任务说明
[A] 输出AC自动机代码中“private final Node”与“if (isAscii(words))”之间的部分,两端包含在内。
[B] 从AC自动机代码的结尾处接着往下写。

文档正文
▬▬▬

然后构建AC自动机,实现创建及查找方法:

/**
 * Created by zhaoyy on 2017/2/7.
 */
public final class WordTable {
 
  private final Node root;
 
 
  private WordTable(Collection<? extends CharSequence> words, NodeMaker maker) {
    Node root = buildTrie(words, maker);
    setFailNode(root);
    this.root = root;
  }
 
  public static WordTable compile(Collection<? extends CharSequence> words) {
    if (words == null || words.isEmpty())
      throw new IllegalArgumentException();
    final NodeMaker maker;
    if (isAscii(words))

▬▬▬

所给记录
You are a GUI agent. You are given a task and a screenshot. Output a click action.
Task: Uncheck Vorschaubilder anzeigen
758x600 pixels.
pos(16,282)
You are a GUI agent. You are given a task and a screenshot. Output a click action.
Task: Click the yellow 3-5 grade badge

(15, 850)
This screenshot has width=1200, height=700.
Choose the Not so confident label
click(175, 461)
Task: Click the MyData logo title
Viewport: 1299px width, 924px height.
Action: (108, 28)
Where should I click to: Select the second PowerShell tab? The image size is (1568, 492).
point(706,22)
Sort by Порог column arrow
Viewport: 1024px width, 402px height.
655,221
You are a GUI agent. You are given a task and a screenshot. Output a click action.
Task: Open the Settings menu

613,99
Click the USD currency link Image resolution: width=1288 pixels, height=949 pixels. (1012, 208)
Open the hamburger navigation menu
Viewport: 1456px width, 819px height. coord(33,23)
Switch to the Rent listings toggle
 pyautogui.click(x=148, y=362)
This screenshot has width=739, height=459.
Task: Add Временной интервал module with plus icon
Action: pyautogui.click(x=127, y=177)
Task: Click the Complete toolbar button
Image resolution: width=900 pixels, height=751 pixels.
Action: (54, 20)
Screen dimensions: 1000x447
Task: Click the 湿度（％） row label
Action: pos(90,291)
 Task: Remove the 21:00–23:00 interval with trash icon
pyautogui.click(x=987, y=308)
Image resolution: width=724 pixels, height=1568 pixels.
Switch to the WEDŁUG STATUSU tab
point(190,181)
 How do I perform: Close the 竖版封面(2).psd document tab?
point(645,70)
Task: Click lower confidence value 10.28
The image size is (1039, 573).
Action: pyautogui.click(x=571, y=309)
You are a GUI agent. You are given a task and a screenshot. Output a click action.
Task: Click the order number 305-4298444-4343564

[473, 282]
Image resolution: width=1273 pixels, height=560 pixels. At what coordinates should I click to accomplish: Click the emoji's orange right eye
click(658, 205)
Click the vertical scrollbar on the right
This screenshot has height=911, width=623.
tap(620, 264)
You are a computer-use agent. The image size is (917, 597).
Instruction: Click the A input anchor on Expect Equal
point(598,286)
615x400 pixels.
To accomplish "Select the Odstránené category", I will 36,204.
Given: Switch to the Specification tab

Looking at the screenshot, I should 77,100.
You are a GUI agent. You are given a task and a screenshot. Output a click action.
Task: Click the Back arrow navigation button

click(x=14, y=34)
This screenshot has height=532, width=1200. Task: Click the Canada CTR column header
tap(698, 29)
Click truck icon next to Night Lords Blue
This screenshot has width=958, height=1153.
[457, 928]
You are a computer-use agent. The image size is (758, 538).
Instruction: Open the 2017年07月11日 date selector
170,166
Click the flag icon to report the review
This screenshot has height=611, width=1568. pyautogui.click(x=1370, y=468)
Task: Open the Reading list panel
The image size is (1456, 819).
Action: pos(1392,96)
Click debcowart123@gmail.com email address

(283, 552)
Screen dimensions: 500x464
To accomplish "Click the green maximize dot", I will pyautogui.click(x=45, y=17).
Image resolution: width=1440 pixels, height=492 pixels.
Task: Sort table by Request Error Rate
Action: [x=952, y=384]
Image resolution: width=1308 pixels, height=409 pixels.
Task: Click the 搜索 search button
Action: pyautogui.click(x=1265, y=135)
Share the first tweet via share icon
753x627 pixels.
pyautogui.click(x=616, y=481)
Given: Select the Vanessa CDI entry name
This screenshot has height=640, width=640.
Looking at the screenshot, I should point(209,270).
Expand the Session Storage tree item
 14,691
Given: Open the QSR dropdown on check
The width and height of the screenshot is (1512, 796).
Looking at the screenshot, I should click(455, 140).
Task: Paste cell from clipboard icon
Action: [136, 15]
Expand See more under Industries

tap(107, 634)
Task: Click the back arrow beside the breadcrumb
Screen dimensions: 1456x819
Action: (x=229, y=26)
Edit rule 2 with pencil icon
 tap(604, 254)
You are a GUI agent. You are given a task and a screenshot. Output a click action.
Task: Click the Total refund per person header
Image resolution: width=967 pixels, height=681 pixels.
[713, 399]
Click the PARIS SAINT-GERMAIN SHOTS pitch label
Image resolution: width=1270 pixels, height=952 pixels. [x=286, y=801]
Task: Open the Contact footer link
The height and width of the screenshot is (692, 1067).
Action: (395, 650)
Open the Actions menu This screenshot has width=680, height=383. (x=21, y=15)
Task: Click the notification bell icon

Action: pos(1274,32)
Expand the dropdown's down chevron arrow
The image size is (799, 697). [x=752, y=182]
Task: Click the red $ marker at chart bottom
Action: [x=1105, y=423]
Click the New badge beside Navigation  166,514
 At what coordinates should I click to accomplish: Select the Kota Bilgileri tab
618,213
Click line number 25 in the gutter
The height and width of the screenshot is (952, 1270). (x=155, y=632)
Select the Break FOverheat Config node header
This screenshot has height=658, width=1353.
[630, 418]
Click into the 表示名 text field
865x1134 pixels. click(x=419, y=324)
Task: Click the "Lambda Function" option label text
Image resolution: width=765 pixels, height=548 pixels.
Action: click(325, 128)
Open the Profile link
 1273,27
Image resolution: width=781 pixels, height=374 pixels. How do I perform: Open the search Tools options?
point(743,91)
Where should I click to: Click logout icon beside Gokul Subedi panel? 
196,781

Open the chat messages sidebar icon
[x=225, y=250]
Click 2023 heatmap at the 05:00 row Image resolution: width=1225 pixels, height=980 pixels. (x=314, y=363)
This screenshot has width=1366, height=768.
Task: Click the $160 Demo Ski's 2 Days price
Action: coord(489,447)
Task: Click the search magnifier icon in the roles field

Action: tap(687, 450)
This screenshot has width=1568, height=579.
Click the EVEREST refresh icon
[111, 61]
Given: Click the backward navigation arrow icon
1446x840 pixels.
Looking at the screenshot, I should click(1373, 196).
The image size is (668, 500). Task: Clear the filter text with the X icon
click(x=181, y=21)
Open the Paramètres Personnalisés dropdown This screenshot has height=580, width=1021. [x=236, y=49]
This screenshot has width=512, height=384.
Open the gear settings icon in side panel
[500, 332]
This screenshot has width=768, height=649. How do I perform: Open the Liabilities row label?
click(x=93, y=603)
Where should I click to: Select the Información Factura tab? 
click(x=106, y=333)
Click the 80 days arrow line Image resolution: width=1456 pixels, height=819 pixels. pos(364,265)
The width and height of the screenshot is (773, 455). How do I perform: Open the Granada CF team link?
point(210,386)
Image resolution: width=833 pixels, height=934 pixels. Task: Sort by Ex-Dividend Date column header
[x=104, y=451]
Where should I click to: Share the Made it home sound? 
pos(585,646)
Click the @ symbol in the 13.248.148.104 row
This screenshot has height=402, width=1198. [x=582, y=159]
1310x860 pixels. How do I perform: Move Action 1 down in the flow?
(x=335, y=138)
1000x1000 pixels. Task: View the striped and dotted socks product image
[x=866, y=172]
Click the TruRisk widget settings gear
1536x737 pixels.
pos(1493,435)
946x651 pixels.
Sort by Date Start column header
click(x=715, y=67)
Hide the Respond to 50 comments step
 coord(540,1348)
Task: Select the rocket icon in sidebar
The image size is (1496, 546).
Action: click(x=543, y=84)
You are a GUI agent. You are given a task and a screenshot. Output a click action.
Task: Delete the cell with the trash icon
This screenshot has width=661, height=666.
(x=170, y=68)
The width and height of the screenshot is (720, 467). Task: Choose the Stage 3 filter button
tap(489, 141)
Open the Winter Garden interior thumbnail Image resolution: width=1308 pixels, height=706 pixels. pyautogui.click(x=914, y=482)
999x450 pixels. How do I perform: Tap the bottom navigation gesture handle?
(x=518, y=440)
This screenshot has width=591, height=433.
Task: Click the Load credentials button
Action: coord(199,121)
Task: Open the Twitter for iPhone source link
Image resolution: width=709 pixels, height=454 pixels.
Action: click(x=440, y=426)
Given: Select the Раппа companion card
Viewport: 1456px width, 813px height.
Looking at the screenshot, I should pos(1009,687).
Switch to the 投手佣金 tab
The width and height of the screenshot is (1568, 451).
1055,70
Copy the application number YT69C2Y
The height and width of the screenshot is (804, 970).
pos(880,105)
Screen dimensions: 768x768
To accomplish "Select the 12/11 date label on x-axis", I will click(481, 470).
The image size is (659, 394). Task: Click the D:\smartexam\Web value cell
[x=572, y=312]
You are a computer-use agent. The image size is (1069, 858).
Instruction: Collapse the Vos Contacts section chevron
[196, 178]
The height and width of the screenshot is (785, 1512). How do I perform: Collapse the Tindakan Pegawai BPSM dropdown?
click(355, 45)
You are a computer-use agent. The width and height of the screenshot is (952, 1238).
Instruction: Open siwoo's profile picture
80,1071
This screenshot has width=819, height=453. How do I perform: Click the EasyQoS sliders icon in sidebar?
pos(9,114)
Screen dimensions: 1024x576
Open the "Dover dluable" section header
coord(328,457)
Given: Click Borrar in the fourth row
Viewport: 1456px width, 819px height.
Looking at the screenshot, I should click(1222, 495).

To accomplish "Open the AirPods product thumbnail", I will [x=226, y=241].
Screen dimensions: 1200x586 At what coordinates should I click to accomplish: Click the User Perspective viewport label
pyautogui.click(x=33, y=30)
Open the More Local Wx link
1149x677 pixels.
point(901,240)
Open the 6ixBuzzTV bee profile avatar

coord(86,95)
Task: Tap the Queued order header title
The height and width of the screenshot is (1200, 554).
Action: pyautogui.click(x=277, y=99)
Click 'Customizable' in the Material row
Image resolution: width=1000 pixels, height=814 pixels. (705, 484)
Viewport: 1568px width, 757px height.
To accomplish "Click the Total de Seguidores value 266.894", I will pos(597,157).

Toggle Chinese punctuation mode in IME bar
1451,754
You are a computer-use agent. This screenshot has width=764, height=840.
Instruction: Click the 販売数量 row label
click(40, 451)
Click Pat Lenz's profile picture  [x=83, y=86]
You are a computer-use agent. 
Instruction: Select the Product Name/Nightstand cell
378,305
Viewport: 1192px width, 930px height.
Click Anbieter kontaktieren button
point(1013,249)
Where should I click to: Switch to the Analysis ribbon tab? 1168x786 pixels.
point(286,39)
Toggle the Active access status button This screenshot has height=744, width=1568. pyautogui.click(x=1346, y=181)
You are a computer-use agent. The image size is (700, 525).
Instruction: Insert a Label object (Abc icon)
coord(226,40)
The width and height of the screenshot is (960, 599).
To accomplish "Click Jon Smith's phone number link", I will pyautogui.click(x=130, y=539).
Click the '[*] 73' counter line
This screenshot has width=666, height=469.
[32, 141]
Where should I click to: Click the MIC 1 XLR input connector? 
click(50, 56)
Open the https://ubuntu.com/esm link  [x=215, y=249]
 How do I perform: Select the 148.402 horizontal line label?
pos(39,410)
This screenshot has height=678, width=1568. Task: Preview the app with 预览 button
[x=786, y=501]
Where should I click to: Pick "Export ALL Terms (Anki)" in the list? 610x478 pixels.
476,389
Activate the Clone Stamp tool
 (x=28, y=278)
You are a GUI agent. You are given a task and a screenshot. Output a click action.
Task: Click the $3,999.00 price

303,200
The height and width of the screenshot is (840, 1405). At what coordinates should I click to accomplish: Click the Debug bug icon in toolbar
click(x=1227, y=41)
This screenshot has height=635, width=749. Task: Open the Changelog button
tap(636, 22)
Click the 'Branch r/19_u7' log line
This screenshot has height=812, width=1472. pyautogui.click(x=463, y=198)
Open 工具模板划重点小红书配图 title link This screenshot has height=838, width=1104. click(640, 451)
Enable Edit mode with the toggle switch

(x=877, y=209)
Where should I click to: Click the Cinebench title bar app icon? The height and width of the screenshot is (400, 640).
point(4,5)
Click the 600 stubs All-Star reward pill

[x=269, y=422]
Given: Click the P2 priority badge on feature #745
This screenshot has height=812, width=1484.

▬▬▬

练习答案
[A]
private final Node root;
 
 
  private WordTable(Collection<? extends CharSequence> words, NodeMaker maker) {
    Node root = buildTrie(words, maker);
    setFailNode(root);
    this.root = root;
  }
 
  public static WordTable compile(Collection<? extends CharSequence> words) {
    if (words == null || words.isEmpty())
      throw new IllegalArgumentException();
    final NodeMaker maker;
    if (isAscii(words))

[B]
      maker = new NodeMaker() {
        @Override
        public Node make(Node parent, char value) {
          return new AsciiNode(parent, value);
        }
 
        @Override
        public Node makeRoot() {
          return new AsciiNode();
        }
      };
    else maker = new NodeMaker() {
      @Override
      public Node make(Node parent, char value) {
        return new MapNode(parent, value);
      }
 
      @Override
      public Node makeRoot() {
        return new MapNode();
      }
    };
    return new WordTable(words, maker);
  }
 
  private static boolean isAscii(Collection<? extends CharSequence> words) {
    for (CharSequence word : words) {
      int len = word.length();
      for (int i = 0; i < len; i++) {
        int c = (int) word.charAt(i);
        if (c < 32 || c > 126)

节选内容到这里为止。